> [SHORT PROBLEM A]: Return the records from the line that contains "Go to the Next" through the line that contains "Action: click(x=438, y=208)", including both of those lines and reproducing each one without any change.

* Start SOURCE EXCERPT *

Sweaty Men Endeavors

The sports blog with the slightly gay name

Thursday, February 22, 2007

Happy Hour 02/22: The NBA Trading Dud-line

Hey, would you like to make a trade just so we can say we made one?

Oh, you bet. And this way, my boss will think I'm actually working.

I'm betting such an exchange took place between two NBA general managers at least once today. But most everyone else appears to have been playing Solitaire, clearing out their e-mail, or out of the office to catch up on errands. They sure didn't seem to be working on making any deals or trying to improve their teams. What did we get today?

  • Atlanta acquired Anthony Johnson from Dallas for... a second-round draft pick. Johnson is surely thrilled that he gets to join the Hawks for the third time in his career. And how excited are they in Atlanta? The Journal-Constitution's "Hawks Hack" blog has a post titled "Trade brings ANOTHER backup point guard."

  • Portland shipped Juan Dixon (whom Detroit was reportedly interested in) to Toronto for Fred Jones (who I think won a dunk contest once). The Toronto Star's Raptors beat writer, Doug Smith, brings the sizzle by calling this transaction "a financial thing," and goes into some contract and salary cap stuff. I bet they almost went over the two minutes on "PTI" breaking down that deal.

  • And Philadelphia dumped Alan Henderson (who hasn't done anything of significance in the league for about six years) on Utah for "the rights to swap 2007 second-round draft picks." They're not even trying to sugarcoat this deal. Stephen A. Smith can't even raise his eyebrows for this one.

We'll probably hear about some of the trades that almost got through, only to fall apart at the last minute. Here in Detroit, we're a little disappointed Joe Dumars didn't pick up one more shooter to bolster what looks like the Beast of the East right now. But that will be only the smallest of consolation prizes to anyone anticipating a big, power-shifting deal at the NBA's trading deadline.

And really, hoping for such a deal was probably expecting too much. Very few teams are willing to significantly alter their roster during the season. And with the NBA standings essentially one big cluster#@$%, teams don't want to give up on a playoff run or help a competitor get better. Ultimately, all the fuss is probably just meant to keep ESPN.com's NBA page constantly refreshed. It's a good thing I DVR'ed SportsCenter.

* End SOURCE EXCERPT *
* Start EXTRACTED DATA *

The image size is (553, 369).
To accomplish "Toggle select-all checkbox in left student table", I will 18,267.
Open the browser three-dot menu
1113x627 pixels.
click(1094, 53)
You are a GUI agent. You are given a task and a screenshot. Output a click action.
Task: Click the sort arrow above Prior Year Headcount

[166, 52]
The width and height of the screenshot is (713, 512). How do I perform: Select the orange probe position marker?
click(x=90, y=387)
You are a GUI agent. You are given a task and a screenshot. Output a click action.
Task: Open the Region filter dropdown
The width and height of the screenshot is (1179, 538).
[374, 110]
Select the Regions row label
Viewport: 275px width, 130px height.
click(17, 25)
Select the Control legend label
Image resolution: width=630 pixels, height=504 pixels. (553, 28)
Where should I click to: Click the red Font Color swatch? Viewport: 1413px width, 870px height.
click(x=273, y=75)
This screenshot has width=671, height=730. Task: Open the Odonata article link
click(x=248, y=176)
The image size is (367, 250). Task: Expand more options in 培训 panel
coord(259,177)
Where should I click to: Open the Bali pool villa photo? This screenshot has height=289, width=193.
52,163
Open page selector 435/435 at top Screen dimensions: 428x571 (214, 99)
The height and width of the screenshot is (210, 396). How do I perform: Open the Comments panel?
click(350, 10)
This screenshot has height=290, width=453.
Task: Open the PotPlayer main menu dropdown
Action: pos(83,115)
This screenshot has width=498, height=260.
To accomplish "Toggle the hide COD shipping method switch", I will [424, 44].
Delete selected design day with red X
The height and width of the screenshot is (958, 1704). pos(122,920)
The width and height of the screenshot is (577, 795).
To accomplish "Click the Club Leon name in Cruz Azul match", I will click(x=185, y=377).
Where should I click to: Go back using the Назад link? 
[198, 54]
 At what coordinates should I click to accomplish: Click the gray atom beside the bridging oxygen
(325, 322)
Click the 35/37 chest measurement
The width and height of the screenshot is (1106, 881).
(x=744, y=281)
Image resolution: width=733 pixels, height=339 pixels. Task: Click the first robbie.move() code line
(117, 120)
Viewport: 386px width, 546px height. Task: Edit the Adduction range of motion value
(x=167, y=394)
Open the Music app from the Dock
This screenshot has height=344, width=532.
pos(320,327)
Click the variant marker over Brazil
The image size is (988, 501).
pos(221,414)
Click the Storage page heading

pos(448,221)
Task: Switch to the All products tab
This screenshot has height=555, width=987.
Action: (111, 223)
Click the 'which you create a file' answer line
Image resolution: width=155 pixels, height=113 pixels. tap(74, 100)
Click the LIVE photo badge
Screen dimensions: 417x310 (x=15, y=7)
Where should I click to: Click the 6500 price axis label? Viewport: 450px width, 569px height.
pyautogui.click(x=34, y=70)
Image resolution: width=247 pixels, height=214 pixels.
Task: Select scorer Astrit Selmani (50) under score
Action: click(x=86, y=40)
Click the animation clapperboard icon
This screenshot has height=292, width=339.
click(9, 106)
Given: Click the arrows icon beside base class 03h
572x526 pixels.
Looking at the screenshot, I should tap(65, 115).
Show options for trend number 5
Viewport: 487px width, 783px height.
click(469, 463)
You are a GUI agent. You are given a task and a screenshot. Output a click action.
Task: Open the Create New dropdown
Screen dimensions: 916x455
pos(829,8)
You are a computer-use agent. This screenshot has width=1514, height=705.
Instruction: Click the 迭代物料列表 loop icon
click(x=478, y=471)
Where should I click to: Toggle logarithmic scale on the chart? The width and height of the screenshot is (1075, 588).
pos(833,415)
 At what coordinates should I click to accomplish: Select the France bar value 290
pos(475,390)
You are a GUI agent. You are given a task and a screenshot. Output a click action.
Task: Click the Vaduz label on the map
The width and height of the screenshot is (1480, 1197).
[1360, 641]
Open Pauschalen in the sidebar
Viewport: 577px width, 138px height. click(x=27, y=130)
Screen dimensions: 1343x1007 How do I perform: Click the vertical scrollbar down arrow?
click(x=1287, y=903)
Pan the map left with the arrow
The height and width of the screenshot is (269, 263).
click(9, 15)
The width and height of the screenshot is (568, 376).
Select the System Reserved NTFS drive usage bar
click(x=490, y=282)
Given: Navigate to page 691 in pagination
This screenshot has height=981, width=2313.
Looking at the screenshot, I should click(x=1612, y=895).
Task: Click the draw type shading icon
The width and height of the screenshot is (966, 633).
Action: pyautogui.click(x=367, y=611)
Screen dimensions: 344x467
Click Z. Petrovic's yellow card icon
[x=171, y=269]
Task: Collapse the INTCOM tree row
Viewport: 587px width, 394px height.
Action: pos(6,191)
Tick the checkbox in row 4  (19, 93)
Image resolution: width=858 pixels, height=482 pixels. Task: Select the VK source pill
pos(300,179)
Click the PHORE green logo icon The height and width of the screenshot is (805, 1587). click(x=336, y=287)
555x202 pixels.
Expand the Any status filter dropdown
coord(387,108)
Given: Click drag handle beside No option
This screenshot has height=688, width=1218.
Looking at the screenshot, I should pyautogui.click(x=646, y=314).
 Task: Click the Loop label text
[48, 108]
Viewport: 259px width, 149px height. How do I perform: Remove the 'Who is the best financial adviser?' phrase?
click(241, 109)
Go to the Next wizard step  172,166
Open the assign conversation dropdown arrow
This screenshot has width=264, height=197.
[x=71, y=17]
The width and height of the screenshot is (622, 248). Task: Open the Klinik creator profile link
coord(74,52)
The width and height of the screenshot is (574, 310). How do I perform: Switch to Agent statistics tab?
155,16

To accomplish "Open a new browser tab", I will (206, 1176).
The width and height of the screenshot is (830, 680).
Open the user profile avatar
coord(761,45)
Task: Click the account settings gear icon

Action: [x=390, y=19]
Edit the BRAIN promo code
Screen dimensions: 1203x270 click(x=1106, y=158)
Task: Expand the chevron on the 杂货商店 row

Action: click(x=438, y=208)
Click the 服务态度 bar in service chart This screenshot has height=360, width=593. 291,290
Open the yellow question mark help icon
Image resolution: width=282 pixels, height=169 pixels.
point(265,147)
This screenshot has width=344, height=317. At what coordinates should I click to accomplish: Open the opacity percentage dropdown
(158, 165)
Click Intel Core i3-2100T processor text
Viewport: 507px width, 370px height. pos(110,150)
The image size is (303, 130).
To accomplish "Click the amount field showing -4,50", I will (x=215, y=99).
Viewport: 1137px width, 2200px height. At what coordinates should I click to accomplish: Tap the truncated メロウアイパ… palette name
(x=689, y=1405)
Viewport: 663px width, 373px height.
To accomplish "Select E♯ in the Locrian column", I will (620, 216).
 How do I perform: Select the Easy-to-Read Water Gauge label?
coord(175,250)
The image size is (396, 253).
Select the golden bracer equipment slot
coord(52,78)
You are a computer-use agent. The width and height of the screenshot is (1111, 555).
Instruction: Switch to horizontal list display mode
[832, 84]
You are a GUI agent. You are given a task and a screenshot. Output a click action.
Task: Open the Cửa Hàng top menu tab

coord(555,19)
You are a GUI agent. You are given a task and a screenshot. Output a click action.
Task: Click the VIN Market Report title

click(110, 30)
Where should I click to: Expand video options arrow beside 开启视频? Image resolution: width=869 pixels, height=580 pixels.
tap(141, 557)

* End EXTRACTED DATA *

> [SHORT PROBLEM B]: In the post about the NBA trade deadline, rewrite the stretch from "Hey, would you" through "we get today?", swapping "general managers" for "team executives".

> [COMPLETE OUTPUT A]:
Go to the Next wizard step  172,166
Open the assign conversation dropdown arrow
This screenshot has width=264, height=197.
[x=71, y=17]
The width and height of the screenshot is (622, 248). Task: Open the Klinik creator profile link
coord(74,52)
The width and height of the screenshot is (574, 310). How do I perform: Switch to Agent statistics tab?
155,16

To accomplish "Open a new browser tab", I will (206, 1176).
The width and height of the screenshot is (830, 680).
Open the user profile avatar
coord(761,45)
Task: Click the account settings gear icon

Action: [x=390, y=19]
Edit the BRAIN promo code
Screen dimensions: 1203x270 click(x=1106, y=158)
Task: Expand the chevron on the 杂货商店 row

Action: click(x=438, y=208)

> [COMPLETE OUTPUT B]:
Hey, would you like to make a trade just so we can say we made one?

Oh, you bet. And this way, my boss will think I'm actually working.

I'm betting such an exchange took place between two NBA team executives at least once today. But most everyone else appears to have been playing Solitaire, clearing out their e-mail, or out of the office to catch up on errands. They sure didn't seem to be working on making any deals or trying to improve their teams. What did we get today?